John Marks, The Herald (Rock Hill, S.C.) on

Published in Political News

ROCK HILL, S.C. — Who needs pomp and circumstance when you can give up the funk, instead?

The Mothership arrived in Rock Hill on Friday afternoon, as music icon George Clinton accepted an honorary doctorate degree from the college named for his great-great-grandfather, Bishop Isom Caleb Clinton.

"Today in Rock Hill, South Carolina," Clinton College president Lester McCorn said during Friday's commencement ceremony, "Dr. Funkenstein officially becomes Dr. Clinton."

Clinton, 82, began his music career six decades ago. He influenced generations with a new genre of soul and R&B while popularizing Afrofuturism and synthesizing new sounds, McCorn said. A long reel of popular songs include the "unofficial anthem of the culture," he said, "One Nation Under a Groove."

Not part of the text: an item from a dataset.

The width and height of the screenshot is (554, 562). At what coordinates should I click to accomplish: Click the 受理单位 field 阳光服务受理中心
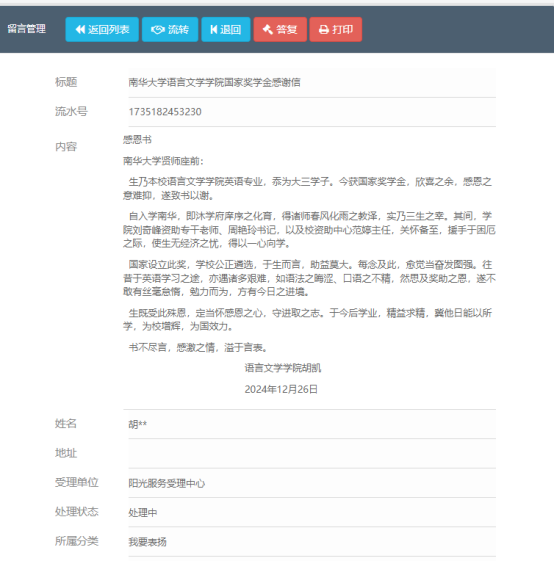click(312, 483)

"Your music became the summons to the dance floor for every event that allowed Black folk to be free to express themselves," McCorn said.

The Rock & Roll Hall of Fame inducted Clinton's Parliament-Funkadelic in 1997. Prince gave the induction speech.

 

The Hall of Fame describes P-Funk online as the "mind-blowing, soul-expanding musical equivalent of an acid trip." Clinton and P-Funk received a Grammy Lifetime Achievement Award in 2019.

Connection to the Carolinas

Clinton was born in Kannapolis, North Carolina. He moved north a year later, but learned about his mother's side of the family in the Charlotte area during his music tours.

Clinton didn't know as much about his South Carolina connection until a few years ago when his wife, Carlon, dug into genealogy research.